Am Nachmittag traten dann Ereignisse ein, die über das rein Geruchliche weit hinausgingen. Nun hatte man etwas zu filmen. Einen Unfall.

Oskar Klein hatte seinen Schulfreund Floriani angerufen und einen entsetzlichen Unfall am Stadtrand gemeldet, etwas mit einer Motorsäge und „eimerweise Blut“, wie er sich ausdrückte. „Senden könnt ihr das sowieso nicht“, sagte er, „ich sag’s dir auch nur, dass es nicht wieder heißt, ich lass dich hängen!“ Floriani konnte sich nicht erinnern, Oskar Klein je in dieser Form getadelt zu haben, also sagte er nur „Brav, wirklich brav!“, und ließ sich die Adresse geben.

Die Art der Benachrichtigung entsprach nicht dem Schema.

Unfälle oder Brände fernsehmäßig „wahrzunehmen“ – so sagte man intern – war die Spezialität sogenannter „freier“ Teams, die über die Vorgänge immer unmittelbar nach dem betreffenden Ereignis „informiert wurden“, wie es hieß. Von wem, sagten sie nicht, und es fragte sie keiner, auch nicht die Polizei; es herrschte stillschweigendes Übereinkommen, dass Unfall- und Brandberichterstattung einfach sein musste. Und wie konnte man schnell am Ort des Geschehens sein, wenn man nicht den Polizeifunk abhörte? Die freien Teams waren dann auch immer sehr rasch am Ort des Geschehens, so dass es die Fernsehkonsumenten um sieben Uhr abends brennen sehen konnten – fast live, wenn auch der reale Brand schon seit Stunden gelöscht war. Schon wegen dieser Brände lohnte sich die Abendsendung. „Der Mensch sieht es gern brennen“, sagte Baumann immer, wenn er von den Grünen wegen Voyeurismus kritisiert wurde, „es haut uns die Quote zusammen, wenn wir so etwas nicht bringen.“ Autounfälle waren nicht ganz so gut, weil sich nichts mehr bewegte, aber immer noch annehmbar wegen der schrecklich zertrümmerten Wracks; je schrecklicher zertrümmert, desto besser natürlich; Verletzte oder Leichen zeigte man aus Pietätsgründen nicht. Am besten war natürlich ein schrecklich zertrümmertes, brennendes Autowrack, einsamer Höhepunkt aktueller Berichterstattung, das war wirklich live.

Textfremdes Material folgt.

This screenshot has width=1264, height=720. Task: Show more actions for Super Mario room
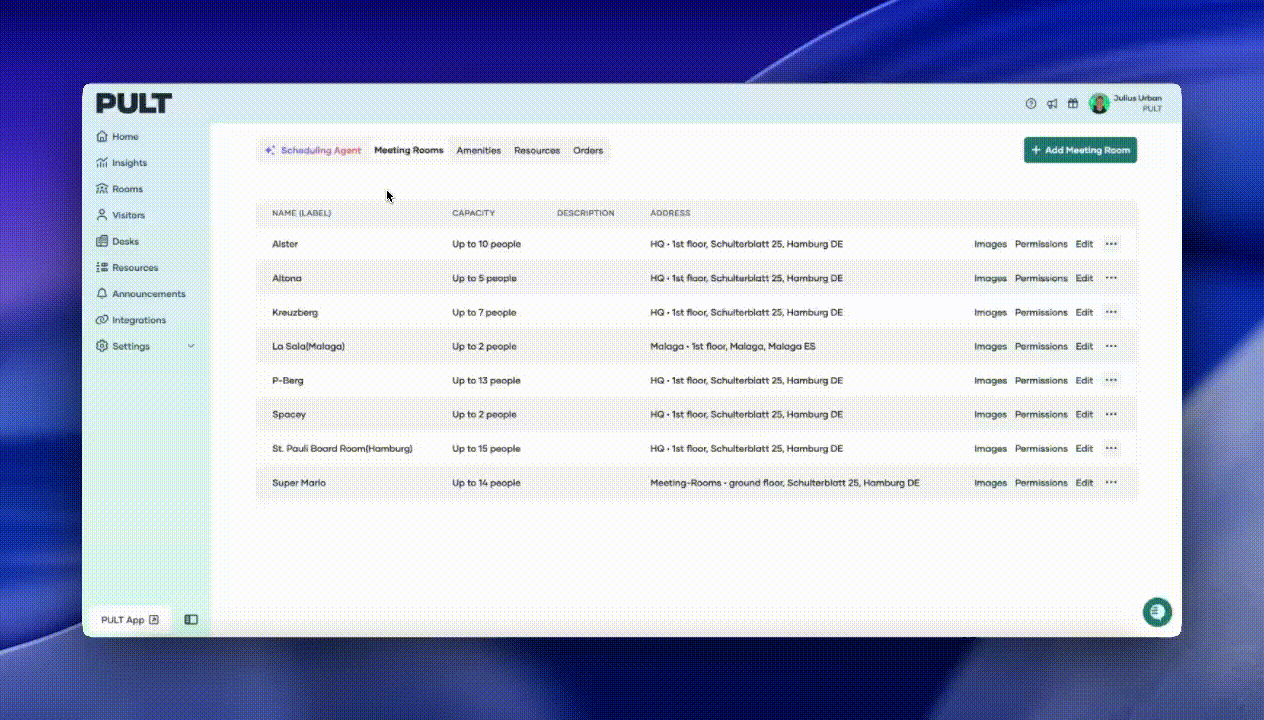(1111, 483)
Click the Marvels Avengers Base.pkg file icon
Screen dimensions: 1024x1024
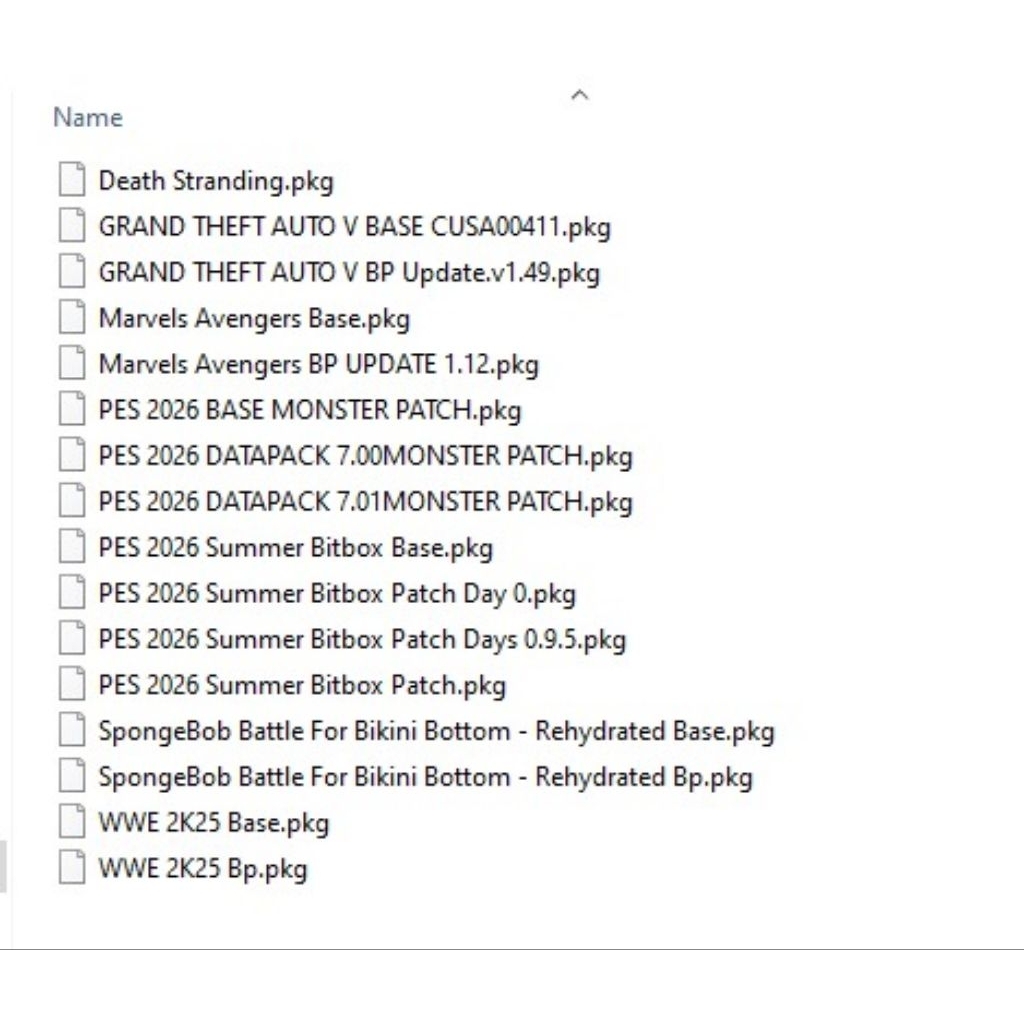click(x=71, y=317)
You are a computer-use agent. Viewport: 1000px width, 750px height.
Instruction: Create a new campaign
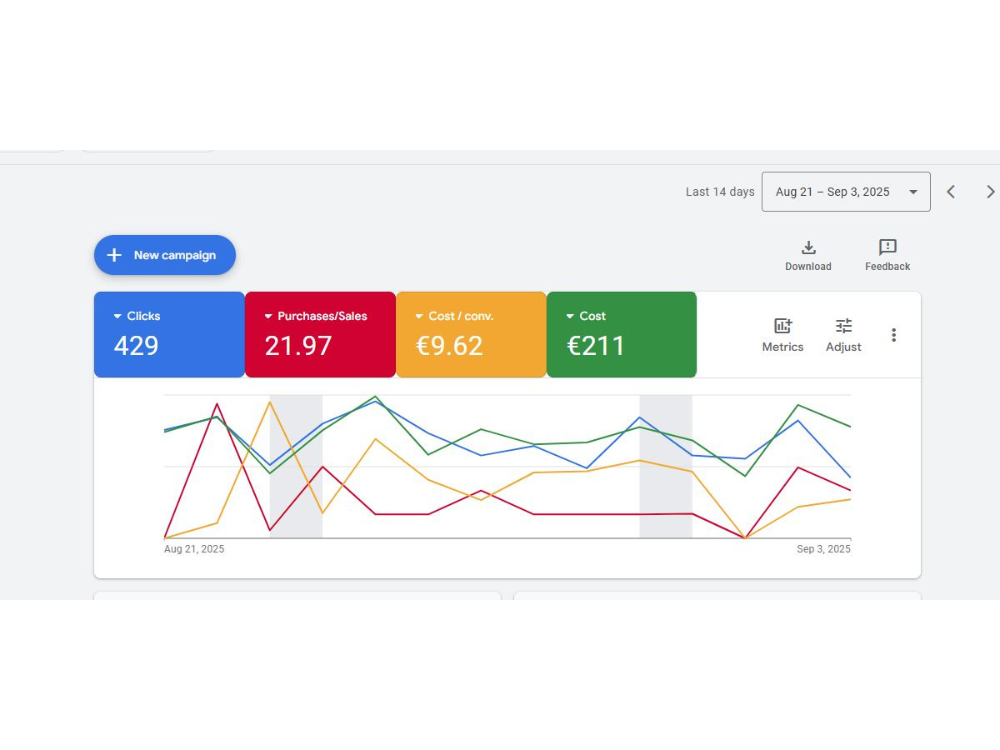(164, 255)
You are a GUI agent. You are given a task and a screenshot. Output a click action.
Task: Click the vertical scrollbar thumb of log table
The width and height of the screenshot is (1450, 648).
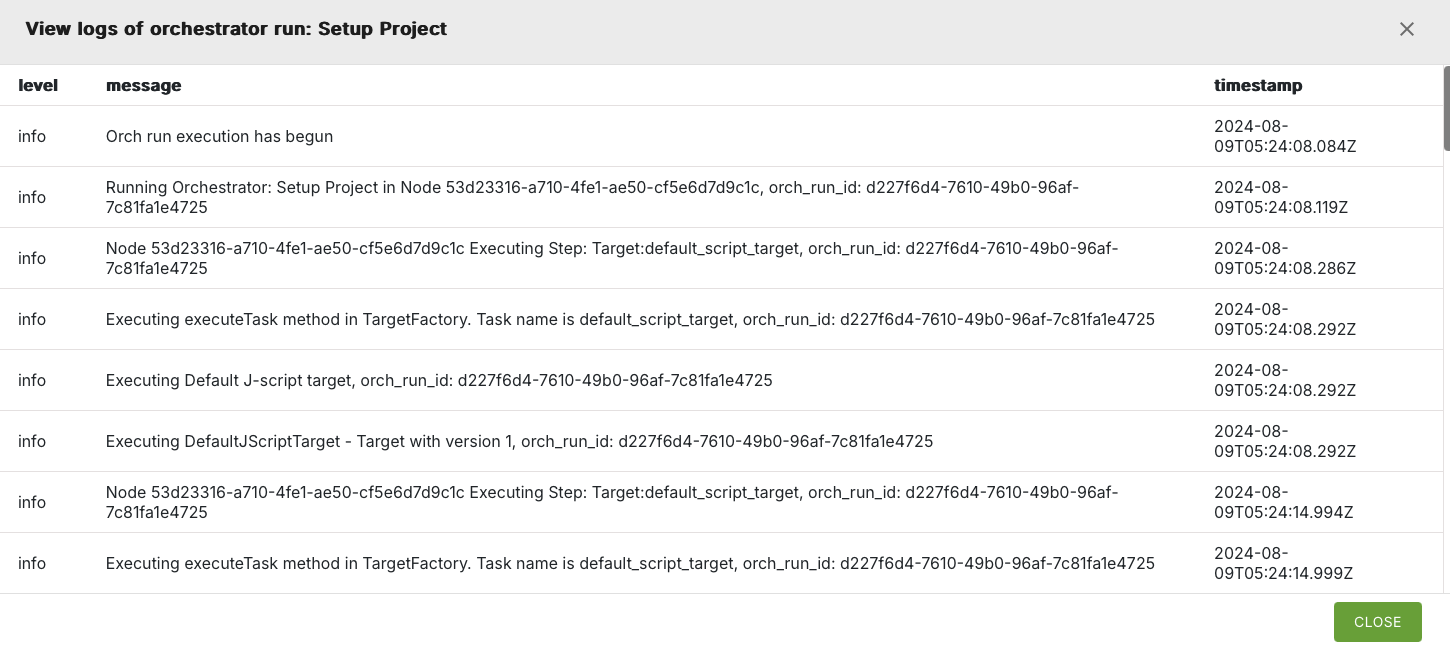pos(1446,108)
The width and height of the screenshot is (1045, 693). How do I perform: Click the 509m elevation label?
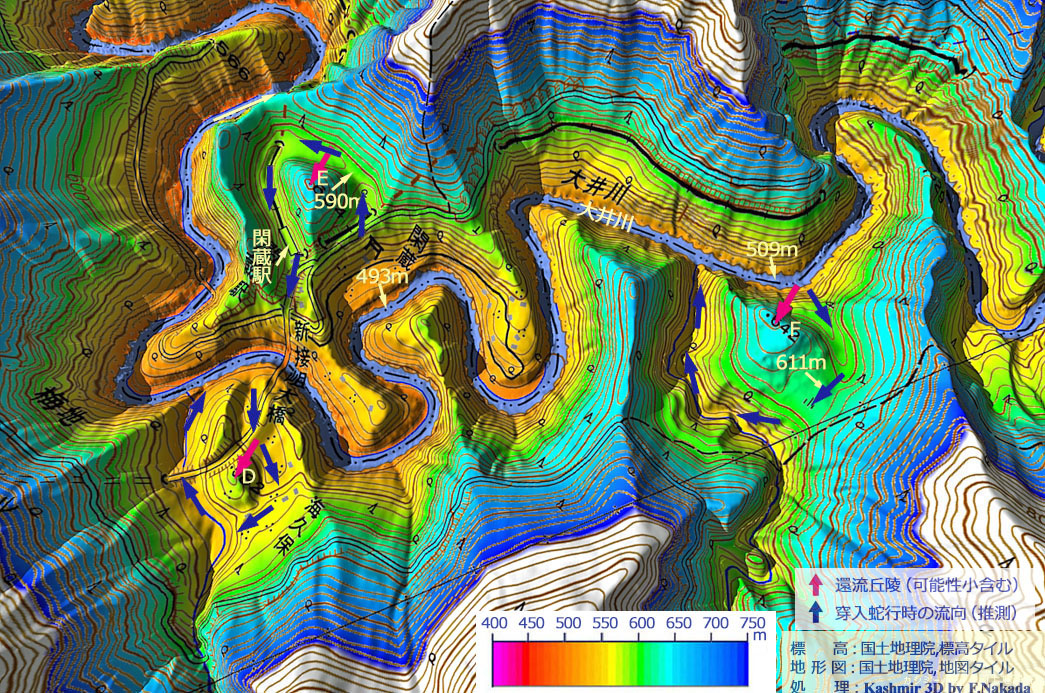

Floriani, der Dienst hatte, nahm sich ein Team und fuhr selber. Es war sonst wenig los. Moser war der Kameramann, Strasser der Assistent. Er drehte gern mit den beiden, er brauchte ihnen nichts zu erklären, sie kannten sich seit vielen Jahren. So ein Unfall wäre an sich unter seiner Würde gewesen, befände der Ort des Geschehens sich nicht knapp außerhalb der Fasoltsiedlung. In der wohnte er selber.

Moser saß am Steuer. „Mit einer Motorsäge … den Hals? Wie soll das gehen?“, rätselte er. „Kommt mir undurchsichtig vor.“

„Deshalb fahren wir ja hin, um es durchsichtig zu machen.“ Moser sagte nichts darauf, Strasser sowieso nicht, es war nur hochtönendes Geschwätz. Floriani meinte es nicht herablassend, er redete meistens so geschwollen, wenn er nervös war.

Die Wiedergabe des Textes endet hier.